Publication year - 2021
Publication title -
journal of cardiac surgery
Language(s) - English
Resource type - Journals
SCImago Journal Rank - 0.428
H-Index - 58
eISSN - 1540-8191
pISSN - 0886-0440
DOI - 10.1111/jocs.15731
Subject(s) - medicine , incidence (geometry) , heart transplantation , covid-19 , transplantation , pandemic , intravascular volume status , retrospective cohort study , demographics , heart transplants , renal replacement therapy , emergency medicine , intensive care medicine , disease , demography , hemodynamics , infectious disease (medical specialty) , physics , sociology , optics
Background Coronavirus disease 2019 (COVID‐19) has significantly impacted the healthcare landscape in the United States in a variety of ways including a nation‐wide reduction in operative volume. The impact of COVID‐19 on the availability of donor organs and the impact on solid organ transplant remains unclear. We examine the impact of COVID‐19 on a single, large‐volume heart transplant program.
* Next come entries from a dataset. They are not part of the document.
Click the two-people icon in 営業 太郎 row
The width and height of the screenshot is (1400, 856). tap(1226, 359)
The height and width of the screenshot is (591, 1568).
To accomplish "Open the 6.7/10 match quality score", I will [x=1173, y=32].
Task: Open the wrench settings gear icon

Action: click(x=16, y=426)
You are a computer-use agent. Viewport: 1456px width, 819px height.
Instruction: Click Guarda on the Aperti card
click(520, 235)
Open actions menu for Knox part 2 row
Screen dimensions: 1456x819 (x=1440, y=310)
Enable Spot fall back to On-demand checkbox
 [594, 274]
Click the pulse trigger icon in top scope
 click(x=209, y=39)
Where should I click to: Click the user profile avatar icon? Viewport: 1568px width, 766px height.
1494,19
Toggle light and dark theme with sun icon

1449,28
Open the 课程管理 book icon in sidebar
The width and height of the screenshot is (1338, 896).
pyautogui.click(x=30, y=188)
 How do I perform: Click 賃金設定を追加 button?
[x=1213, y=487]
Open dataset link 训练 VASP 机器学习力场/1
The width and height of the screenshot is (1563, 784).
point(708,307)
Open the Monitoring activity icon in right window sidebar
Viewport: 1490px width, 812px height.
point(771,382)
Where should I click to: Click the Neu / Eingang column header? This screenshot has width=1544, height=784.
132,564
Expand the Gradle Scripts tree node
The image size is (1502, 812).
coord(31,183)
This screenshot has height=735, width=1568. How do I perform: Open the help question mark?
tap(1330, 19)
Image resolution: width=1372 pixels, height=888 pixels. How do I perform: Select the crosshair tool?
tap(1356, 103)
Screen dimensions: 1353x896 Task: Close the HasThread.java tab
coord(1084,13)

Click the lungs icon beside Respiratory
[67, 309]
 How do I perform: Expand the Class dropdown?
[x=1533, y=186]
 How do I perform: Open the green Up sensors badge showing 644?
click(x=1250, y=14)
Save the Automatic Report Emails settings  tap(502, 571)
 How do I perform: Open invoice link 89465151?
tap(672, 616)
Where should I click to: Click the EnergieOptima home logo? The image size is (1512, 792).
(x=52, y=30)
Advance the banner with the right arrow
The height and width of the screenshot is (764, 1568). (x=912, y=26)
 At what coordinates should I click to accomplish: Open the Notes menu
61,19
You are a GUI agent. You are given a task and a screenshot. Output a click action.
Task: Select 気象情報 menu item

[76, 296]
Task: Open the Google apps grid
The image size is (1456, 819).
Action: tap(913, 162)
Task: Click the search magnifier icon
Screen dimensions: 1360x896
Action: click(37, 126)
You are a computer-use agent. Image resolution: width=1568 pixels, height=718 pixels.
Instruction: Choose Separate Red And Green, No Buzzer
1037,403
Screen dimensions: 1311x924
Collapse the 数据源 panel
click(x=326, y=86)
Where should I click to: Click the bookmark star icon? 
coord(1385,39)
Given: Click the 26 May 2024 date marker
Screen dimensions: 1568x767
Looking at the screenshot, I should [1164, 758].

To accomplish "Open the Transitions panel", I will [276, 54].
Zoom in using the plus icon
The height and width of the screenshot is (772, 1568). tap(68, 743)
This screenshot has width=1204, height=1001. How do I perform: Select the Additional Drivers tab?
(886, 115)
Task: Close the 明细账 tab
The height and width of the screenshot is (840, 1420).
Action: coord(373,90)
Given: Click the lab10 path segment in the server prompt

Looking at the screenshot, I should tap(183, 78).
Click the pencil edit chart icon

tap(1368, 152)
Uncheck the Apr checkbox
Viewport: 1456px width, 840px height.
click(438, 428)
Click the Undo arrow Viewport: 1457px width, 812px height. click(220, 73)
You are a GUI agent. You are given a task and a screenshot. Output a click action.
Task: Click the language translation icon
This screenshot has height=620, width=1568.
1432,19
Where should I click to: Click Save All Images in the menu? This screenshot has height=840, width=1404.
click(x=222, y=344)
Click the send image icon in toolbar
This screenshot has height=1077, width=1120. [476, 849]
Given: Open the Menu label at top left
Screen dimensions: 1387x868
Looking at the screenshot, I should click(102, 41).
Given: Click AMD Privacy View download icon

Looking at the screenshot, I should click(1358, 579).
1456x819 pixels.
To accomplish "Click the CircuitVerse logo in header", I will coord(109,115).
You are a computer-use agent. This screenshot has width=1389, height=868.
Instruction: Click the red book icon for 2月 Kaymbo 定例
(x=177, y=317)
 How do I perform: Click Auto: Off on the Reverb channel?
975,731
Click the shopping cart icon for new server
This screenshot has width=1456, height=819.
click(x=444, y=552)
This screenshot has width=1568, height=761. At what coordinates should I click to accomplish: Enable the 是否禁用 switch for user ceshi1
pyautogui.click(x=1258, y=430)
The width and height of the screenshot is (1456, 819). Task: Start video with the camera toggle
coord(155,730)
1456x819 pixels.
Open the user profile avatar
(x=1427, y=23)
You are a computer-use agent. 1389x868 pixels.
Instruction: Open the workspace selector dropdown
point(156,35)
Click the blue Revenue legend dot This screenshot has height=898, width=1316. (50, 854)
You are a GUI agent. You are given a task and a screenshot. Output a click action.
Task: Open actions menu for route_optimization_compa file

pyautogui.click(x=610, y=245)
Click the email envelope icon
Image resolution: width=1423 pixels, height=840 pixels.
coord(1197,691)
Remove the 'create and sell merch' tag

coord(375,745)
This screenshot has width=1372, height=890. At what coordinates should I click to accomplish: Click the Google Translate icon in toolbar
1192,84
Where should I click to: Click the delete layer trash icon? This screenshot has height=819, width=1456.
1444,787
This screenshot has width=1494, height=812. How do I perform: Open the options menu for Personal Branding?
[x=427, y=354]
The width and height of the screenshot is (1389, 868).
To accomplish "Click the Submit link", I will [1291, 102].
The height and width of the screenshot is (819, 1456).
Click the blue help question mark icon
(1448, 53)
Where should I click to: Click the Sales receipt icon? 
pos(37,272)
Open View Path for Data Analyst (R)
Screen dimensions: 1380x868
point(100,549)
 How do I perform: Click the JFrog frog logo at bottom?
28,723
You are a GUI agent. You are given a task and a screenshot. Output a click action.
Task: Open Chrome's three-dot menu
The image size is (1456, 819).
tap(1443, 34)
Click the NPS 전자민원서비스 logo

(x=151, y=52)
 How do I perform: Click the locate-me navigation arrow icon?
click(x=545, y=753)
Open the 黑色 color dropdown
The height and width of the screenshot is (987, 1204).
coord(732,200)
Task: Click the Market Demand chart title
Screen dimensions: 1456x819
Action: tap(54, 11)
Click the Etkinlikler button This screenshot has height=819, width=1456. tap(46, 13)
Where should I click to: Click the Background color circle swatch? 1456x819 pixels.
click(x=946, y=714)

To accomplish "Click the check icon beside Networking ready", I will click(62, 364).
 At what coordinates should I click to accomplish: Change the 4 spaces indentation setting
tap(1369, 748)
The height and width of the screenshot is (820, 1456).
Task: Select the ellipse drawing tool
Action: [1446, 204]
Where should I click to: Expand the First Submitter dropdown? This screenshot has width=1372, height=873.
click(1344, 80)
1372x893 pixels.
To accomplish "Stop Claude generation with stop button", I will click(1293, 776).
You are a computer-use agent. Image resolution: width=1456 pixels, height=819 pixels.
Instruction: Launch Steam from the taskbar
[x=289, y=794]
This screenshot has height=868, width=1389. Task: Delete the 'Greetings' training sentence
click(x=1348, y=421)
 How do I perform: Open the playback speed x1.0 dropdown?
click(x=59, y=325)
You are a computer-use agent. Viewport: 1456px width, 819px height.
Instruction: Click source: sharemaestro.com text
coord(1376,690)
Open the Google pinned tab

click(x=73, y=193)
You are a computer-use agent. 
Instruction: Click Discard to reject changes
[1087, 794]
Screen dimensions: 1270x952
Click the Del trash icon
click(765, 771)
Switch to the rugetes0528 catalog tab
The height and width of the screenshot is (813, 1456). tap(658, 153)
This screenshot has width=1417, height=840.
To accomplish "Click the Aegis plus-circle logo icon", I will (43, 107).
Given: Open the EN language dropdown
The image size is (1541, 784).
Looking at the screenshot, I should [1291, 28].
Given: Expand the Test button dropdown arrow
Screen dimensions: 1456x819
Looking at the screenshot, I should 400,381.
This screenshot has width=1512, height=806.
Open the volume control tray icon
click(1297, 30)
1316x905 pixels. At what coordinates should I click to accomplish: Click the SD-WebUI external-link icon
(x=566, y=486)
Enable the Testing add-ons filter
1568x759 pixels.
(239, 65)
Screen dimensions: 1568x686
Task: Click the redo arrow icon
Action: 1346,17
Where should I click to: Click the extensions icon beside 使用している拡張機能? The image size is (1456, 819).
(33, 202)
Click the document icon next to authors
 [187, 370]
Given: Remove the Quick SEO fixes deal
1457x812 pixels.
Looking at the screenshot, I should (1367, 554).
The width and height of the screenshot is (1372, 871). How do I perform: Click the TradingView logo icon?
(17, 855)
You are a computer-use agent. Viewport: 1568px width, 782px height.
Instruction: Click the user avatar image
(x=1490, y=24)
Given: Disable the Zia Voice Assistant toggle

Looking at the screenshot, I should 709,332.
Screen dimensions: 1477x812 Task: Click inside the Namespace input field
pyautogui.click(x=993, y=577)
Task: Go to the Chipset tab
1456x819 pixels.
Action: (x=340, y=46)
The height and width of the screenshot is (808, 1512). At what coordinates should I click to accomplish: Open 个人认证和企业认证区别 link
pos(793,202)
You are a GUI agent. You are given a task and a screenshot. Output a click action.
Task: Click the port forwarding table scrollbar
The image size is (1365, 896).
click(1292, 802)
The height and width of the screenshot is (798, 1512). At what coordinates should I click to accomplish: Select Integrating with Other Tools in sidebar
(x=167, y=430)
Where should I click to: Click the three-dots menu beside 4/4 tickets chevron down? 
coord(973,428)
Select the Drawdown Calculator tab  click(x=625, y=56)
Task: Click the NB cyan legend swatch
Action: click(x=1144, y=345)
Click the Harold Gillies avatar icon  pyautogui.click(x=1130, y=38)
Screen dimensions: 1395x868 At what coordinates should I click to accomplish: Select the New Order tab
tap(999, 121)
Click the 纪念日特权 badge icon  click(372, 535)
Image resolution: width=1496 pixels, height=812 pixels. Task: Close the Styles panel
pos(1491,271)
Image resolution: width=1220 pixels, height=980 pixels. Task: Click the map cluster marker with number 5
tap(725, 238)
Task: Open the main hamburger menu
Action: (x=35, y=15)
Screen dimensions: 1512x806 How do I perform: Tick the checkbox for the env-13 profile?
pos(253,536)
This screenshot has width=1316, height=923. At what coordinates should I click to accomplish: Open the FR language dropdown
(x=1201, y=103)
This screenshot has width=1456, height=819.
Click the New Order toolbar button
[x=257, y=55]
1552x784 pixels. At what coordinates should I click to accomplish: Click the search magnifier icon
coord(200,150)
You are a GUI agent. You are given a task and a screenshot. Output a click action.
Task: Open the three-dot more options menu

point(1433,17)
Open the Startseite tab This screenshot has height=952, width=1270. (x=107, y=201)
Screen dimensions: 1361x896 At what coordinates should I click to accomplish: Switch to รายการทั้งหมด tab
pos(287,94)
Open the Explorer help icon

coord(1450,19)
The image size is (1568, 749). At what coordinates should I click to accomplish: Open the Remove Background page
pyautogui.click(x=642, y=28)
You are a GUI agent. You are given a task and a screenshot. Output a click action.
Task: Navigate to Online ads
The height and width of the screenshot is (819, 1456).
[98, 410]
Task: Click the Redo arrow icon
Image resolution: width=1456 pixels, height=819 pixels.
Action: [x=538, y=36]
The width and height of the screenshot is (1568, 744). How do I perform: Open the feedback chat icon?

Methods A retrospective chart review was performed examining all adult heart transplants performed at a single institution between March 2020 and June 2020. This was compared to the same time frame in 2019. We examined incidence of primary graft dysfunction, continuous renal replacement therapy (CRRT) and 30‐day survival. Results From March to June 2020, 43 orthotopic heart transplants were performed compared to 31 performed during 2019. Donor and recipient demographics demonstrated no differences. There was no difference in 30‐day survival. There was a statistically significant difference in incidence of postoperative CRRT (9/31 vs. 3/43; p  = .01). There was a statistically significant difference in race (23 W/8B/1AA vs. 30 W/13B; p  = .029). Conclusion We demonstrate that a single, large‐volume transplant program was able to grow volume with little difference in donor variables and clinical outcomes following transplant. While multiple reasons are possible, most likely the reduction of volume at other programs allowed us to utilize organs to which we would not have previously had access. More significantly, our growth in volume was coupled with no instances of COVID‐19 infection or transmission amongst patients or staff due to an aggressive testing and surveillance program.